THE ECONOMY
Why monetarism is too simple for Mr Lawson
JOCK BRUCE-GARDYNE
Twoyears ago, when Nigel Lawson returned in glory to the Treasury, I ven- tured (from another pulpit) to predict that he would prove a most pragmatic monetar- ist. Truth to tell it wasn't a particularly daring prediction, since - as he reminded us last week at the Guildhall - that was exactly what he had already promised us way back in 1971, in Zurich: It has always been a grotesque caricature of the present Government's economic policy to pretend that it consisted of leaving every- thing to an automatic pilot known as £M3. As far back as March 1980 . . . we explicitly stated that to assess underlying monetary conditions properly it is necessary to take account of . . . all the various indicators .
In a world in which the monetary system is in a constant state of evolution, the exercise of Judgment and discretion is inescapable.

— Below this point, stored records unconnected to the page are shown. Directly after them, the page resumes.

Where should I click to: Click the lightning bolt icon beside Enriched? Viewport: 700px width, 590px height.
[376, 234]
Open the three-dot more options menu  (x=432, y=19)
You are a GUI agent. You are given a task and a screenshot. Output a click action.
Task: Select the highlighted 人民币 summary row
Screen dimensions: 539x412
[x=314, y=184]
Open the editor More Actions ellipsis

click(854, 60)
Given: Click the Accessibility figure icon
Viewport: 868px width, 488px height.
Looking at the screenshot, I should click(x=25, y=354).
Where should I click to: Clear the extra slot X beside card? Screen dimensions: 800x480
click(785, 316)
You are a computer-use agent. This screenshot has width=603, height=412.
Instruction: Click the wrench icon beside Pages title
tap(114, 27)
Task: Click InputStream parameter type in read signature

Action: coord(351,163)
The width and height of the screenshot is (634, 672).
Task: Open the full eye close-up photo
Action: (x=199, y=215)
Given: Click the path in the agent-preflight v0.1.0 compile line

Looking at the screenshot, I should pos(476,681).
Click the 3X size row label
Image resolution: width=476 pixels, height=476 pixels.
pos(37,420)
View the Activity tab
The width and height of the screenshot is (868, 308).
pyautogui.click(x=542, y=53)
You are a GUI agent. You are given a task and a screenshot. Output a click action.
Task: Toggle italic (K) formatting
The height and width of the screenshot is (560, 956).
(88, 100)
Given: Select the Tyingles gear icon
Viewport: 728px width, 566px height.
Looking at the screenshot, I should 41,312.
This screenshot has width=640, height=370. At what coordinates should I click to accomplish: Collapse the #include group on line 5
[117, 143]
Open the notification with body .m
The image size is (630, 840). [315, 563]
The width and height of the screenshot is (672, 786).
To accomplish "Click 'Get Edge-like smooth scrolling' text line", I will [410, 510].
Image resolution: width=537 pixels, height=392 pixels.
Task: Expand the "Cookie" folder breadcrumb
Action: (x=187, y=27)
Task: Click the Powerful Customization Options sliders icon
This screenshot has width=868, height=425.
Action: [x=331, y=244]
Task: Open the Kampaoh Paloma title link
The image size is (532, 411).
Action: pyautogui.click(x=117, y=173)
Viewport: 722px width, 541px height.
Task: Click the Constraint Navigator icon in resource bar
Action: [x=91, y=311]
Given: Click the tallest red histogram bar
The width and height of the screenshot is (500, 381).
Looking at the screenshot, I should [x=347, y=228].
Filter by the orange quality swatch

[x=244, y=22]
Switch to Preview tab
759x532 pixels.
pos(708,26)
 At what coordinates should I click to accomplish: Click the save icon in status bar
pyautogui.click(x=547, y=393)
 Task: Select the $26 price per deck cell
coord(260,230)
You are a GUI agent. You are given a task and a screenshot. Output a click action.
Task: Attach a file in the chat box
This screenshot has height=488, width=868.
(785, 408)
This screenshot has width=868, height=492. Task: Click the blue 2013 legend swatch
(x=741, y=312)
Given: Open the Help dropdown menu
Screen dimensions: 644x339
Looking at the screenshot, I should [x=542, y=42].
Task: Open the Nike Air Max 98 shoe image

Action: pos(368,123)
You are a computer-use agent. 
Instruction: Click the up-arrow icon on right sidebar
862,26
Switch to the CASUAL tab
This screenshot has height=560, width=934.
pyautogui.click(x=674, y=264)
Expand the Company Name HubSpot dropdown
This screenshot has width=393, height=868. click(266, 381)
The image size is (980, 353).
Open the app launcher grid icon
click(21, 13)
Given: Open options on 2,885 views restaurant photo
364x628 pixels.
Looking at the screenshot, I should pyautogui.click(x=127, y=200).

The important question is: who is exercising that Judgment and that discretion?
If it is being exercised by those who do not really believe in the policy in the first place . . . then any departure from predetermined rules and guidelines will understandably be regarded with the gravest misgivings, since it will as likely as not represent a backsliding from financial discipline as such.
If, on the other hand, the discretion is being exercised by those whose commitment . . to the overriding need to maintain financial discipline is beyond doubt, then there is no cause for such misgivings.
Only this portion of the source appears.